▸ **The exercise**
Collect every line of the listing below that contains the string "screenshot". Case counts, so skip lines where it differs only in capitalization.

(Entries for locating words and elements)

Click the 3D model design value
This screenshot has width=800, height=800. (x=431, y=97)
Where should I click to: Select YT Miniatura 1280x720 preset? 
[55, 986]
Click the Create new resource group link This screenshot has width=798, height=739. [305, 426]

▸ **Written reply**
This screenshot has width=800, height=800. (x=431, y=97)
Click the Create new resource group link This screenshot has width=798, height=739. [305, 426]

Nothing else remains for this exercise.